Many people wonder what the effect of Obama’s second administration will be on small business. How small are those small businesses? It varies, but in America, the top end is 1500 workers and profits in the $20,000,000 range. Obama actually kept tax cuts for business that were at least that “small” and established unprecedented incentives, in place at least until the recession ends. Not only do mom-and-pop pizza places not fall under these guidelines, neither does Papa John’s: a franchised location would have to have 50 full-time employees in order to be required to provide insurance. (Those with less than 25 employees actually receive a 35 percent tax credit to help them buy insurance for their employees if they choose to; that goes up to 50 percent next year.)

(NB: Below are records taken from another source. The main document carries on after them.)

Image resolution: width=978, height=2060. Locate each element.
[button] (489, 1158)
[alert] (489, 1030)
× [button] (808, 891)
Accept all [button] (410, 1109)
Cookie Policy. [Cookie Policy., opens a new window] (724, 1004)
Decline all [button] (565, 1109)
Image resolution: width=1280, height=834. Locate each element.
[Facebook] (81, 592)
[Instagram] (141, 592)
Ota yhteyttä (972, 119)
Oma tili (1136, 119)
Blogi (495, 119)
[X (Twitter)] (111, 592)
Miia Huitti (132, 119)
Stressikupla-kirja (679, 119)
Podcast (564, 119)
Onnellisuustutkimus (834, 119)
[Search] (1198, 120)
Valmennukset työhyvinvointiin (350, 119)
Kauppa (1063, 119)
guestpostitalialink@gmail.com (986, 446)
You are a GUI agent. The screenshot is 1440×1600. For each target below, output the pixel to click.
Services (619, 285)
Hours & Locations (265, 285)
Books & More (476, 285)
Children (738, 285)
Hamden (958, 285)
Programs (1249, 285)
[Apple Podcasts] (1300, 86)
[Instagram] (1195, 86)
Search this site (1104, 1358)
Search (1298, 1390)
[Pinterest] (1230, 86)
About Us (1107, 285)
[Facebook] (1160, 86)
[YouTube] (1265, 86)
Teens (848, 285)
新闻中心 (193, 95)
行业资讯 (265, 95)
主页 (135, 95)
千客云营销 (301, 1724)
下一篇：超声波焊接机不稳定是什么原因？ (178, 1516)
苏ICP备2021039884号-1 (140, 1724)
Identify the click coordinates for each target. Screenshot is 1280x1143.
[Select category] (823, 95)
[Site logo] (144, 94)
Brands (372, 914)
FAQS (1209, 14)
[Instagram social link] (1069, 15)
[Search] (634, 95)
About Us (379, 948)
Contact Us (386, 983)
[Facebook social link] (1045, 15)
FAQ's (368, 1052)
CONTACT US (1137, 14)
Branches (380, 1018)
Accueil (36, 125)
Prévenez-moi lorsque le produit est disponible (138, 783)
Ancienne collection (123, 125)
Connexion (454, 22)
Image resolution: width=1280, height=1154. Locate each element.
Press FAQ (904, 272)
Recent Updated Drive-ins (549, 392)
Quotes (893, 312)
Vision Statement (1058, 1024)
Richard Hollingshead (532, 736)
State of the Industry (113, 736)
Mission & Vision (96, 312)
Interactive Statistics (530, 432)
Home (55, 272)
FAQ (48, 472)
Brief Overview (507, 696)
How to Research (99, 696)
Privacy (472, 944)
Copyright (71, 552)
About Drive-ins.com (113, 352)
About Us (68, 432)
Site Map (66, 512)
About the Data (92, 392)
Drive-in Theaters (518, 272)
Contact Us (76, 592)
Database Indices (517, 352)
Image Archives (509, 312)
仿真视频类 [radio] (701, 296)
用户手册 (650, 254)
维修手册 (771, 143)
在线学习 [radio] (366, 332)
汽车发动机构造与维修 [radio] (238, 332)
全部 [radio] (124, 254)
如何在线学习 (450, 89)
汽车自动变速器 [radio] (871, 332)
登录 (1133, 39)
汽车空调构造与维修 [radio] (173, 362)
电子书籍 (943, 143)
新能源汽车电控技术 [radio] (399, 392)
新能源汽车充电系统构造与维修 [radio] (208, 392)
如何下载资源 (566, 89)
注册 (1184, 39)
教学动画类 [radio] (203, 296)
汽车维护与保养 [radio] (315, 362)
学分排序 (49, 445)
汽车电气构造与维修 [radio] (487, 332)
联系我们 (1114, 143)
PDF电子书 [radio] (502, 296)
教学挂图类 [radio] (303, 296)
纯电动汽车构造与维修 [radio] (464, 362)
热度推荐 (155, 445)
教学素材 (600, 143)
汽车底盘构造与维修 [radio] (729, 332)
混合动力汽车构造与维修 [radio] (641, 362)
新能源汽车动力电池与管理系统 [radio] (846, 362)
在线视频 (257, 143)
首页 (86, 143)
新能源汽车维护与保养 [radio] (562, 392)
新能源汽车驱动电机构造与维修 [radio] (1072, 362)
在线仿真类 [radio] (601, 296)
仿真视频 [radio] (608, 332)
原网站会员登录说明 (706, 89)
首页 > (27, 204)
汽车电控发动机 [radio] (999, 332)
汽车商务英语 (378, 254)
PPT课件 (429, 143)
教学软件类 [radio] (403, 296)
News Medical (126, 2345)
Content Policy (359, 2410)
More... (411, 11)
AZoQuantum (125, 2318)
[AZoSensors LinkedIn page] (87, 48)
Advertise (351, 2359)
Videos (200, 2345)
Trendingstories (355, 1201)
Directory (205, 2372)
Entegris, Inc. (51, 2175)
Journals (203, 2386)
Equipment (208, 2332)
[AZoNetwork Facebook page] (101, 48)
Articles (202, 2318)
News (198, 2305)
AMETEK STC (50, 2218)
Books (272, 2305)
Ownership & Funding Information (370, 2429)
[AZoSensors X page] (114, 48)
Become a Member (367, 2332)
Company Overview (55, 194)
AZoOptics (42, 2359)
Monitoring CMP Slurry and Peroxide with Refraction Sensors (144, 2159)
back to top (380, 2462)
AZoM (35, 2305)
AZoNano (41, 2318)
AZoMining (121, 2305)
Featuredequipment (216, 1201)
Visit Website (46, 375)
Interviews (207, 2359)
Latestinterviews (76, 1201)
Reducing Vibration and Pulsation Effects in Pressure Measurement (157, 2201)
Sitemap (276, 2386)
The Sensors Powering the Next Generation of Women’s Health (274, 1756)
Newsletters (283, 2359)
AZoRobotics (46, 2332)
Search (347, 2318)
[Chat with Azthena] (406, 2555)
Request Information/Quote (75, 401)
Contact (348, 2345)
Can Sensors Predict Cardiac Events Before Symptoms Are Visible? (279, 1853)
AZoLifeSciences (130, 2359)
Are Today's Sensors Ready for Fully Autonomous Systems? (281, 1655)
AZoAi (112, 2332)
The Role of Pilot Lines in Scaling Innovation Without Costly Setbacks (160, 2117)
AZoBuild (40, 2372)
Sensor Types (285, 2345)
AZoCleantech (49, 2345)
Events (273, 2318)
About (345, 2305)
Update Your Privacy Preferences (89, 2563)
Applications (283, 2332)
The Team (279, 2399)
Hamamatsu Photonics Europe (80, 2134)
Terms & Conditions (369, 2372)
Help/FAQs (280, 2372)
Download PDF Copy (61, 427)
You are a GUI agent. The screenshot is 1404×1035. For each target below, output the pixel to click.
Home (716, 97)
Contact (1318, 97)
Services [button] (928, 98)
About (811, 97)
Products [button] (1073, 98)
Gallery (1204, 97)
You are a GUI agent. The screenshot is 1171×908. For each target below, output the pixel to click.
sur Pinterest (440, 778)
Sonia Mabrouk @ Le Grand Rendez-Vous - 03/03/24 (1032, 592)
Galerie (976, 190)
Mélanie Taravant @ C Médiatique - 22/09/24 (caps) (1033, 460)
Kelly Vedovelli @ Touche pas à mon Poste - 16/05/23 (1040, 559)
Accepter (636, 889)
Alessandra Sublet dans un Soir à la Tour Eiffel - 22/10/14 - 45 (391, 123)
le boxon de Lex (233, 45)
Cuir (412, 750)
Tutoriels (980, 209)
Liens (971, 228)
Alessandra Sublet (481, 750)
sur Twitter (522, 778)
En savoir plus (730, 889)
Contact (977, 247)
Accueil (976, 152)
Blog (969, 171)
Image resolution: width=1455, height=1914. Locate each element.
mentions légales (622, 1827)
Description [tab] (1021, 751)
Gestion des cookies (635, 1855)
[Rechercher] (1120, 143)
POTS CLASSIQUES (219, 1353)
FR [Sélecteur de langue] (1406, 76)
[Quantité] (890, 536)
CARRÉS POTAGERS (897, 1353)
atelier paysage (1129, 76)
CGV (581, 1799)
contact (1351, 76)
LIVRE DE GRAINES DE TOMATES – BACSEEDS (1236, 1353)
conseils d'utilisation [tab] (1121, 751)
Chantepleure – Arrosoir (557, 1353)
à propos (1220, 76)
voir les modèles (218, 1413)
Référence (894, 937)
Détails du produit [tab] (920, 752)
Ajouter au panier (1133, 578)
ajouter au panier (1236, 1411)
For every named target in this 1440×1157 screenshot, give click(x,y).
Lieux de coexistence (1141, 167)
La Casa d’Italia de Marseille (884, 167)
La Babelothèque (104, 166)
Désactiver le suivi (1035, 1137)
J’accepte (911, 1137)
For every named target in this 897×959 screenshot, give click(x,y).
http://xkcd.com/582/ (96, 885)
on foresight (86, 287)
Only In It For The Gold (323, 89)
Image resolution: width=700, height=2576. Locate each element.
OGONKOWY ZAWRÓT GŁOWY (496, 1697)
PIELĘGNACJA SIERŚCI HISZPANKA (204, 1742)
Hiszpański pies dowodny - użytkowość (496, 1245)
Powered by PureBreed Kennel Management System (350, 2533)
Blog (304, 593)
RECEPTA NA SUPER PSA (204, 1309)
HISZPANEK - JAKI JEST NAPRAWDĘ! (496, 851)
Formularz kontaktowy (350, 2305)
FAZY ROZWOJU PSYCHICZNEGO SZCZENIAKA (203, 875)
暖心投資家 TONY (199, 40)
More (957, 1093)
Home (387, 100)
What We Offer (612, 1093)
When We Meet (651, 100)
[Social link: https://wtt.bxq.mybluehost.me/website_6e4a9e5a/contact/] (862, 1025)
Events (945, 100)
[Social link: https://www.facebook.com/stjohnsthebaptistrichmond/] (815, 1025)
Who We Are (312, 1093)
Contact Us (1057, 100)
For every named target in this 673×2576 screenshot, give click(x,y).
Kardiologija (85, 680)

McDonald’s knows all this, which is why they haven’t been complaining about Obamacare. Their franchise locations average $1 1/2 to 2 million a year in receipts. Most of that goes back into the business, of course, but the added cost of the new health care law — $10,000 – $30,000 per store — comes out to about 1 percent of revenue. Since Papa doesn’t have to worry about 4/5 of his locations anyway, and since Treasury estimates 90 percent of his people in the front office make enough money to already have their own insurance, this leaves him plenty of money with which to enjoy his palatial estate, replete with its own golf course, his $350 million dollar personal fortune, and his $23 million condo in Utah.
In fact, Papa not only takes five times what Obamacare costs from his franchisees already, he also takes an additional three percent on top of that for… his advertising budget. (7 percent also has to be spent on local ads.) This budget helps pay for all those awkward commercials you’re inundated with during football season; the latest one features living legend (and fellow conservative) Peyton Manning helping Schnatter give away 2,000,000 free pizzas this year — pizzas apparently not tied down to the cost of Obamacare. Then Peyton announces that he, too, is a new franchisee, having just bought 21 outlets, part of the 1500 new ones that Papa is somehow still preparing to open despite the crippling blow to his bottom line. Of course, like Applebees, Schnatter’s brand was a major contributor to the Mitt Romney campaign. Perhaps he’s just trying to get some of that money back.